== Entries supplied ==
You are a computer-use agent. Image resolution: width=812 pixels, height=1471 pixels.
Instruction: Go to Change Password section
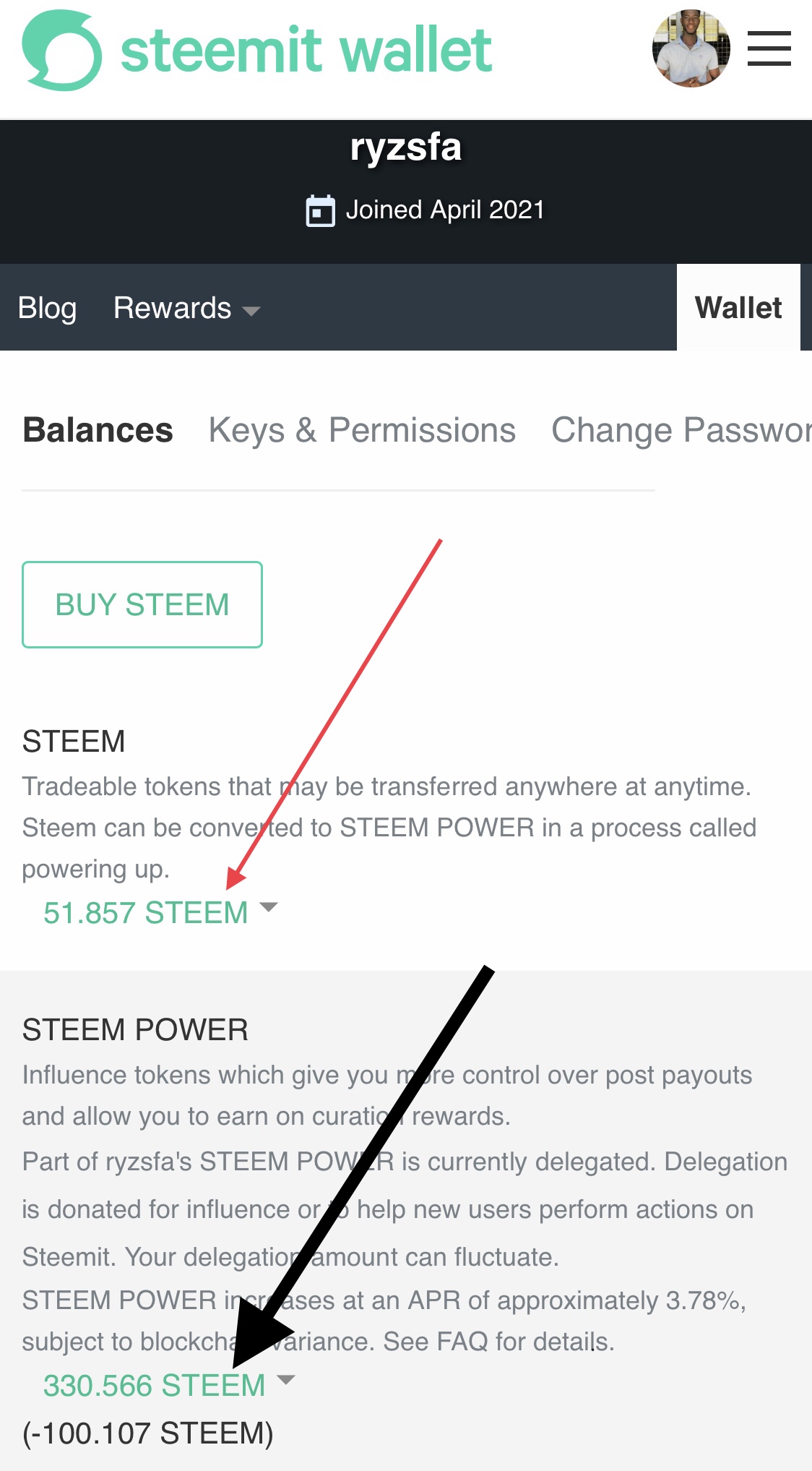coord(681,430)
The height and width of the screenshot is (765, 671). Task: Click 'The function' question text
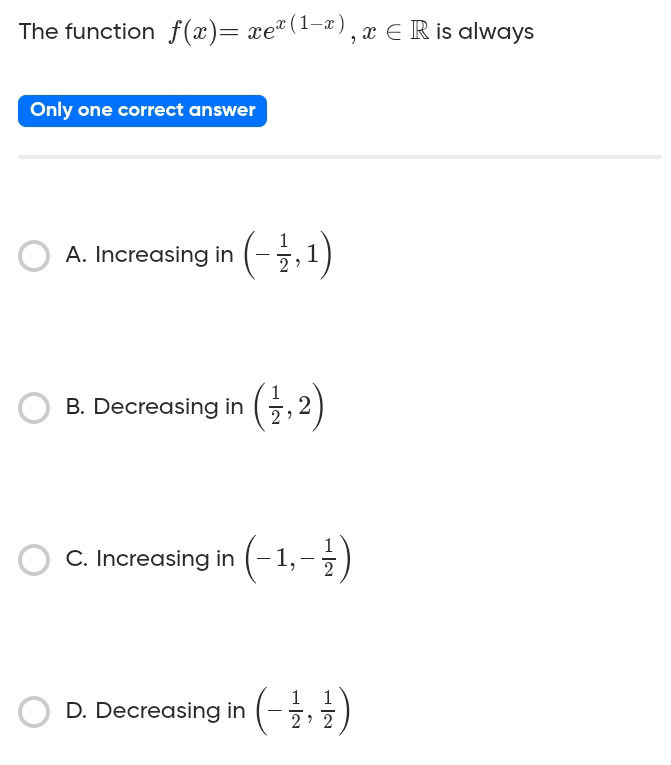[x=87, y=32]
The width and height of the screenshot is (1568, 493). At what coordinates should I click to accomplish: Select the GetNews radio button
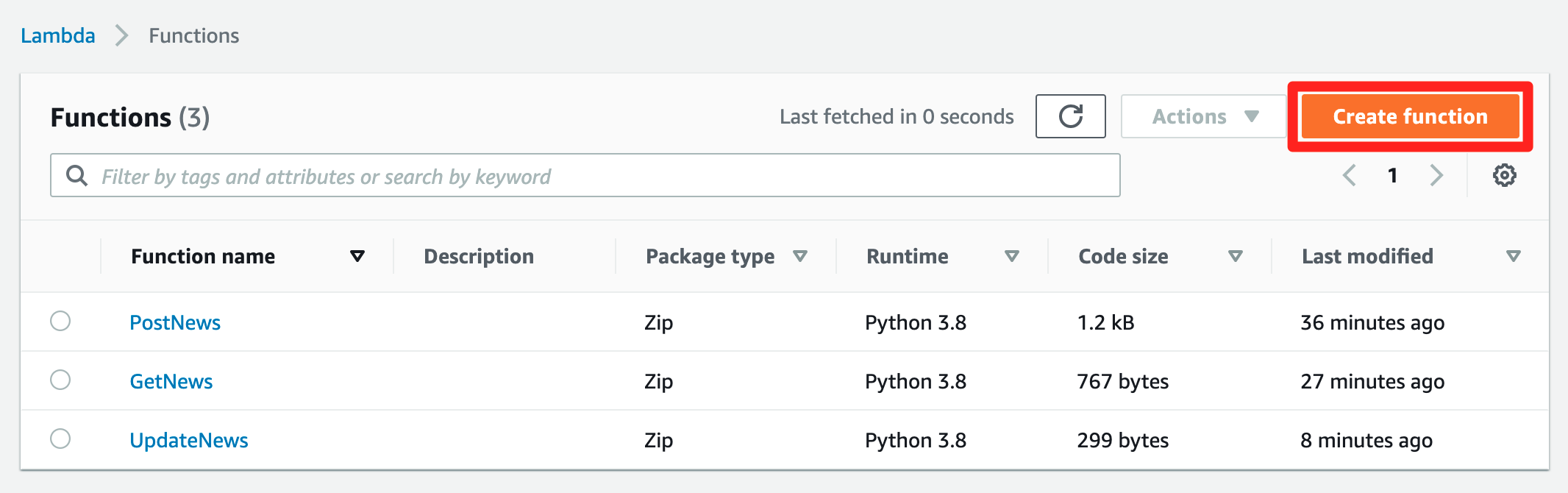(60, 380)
===
== Entries supplied ==
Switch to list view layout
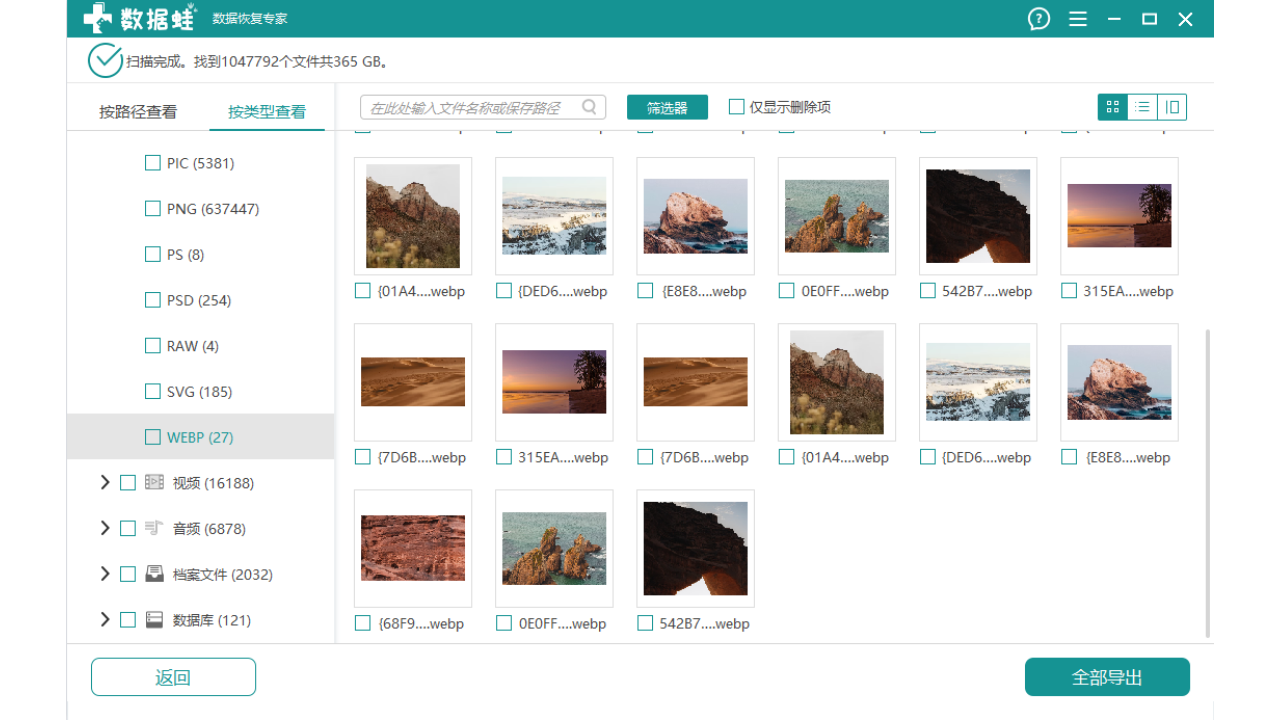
===
== Entries supplied ==
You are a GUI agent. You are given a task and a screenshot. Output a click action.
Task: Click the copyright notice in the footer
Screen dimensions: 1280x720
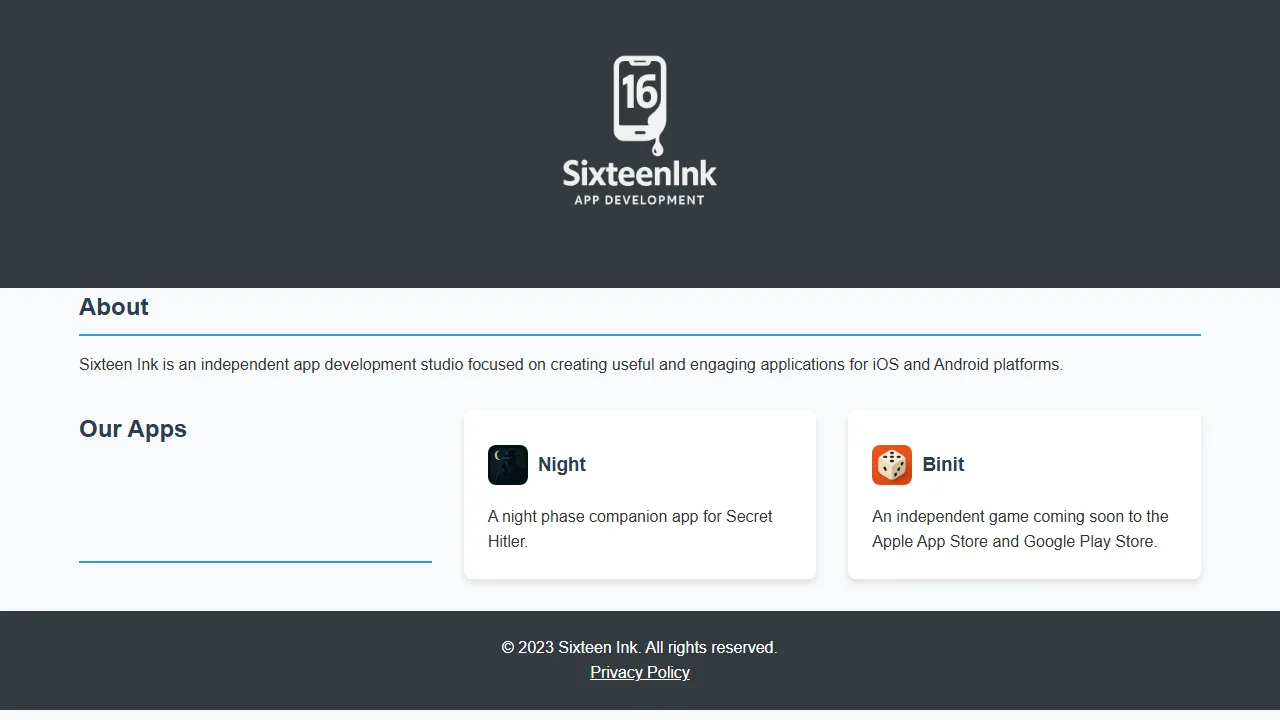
===
**Prompt**:
Above are the records. Copy the lines beginning at the one that has "You are a GUI" and ending with the one that has "Screen dimensions: 1280x720", unchanged.

**Written response**:
You are a GUI agent. You are given a task and a screenshot. Output a click action.
Task: Click the copyright notice in the footer
Screen dimensions: 1280x720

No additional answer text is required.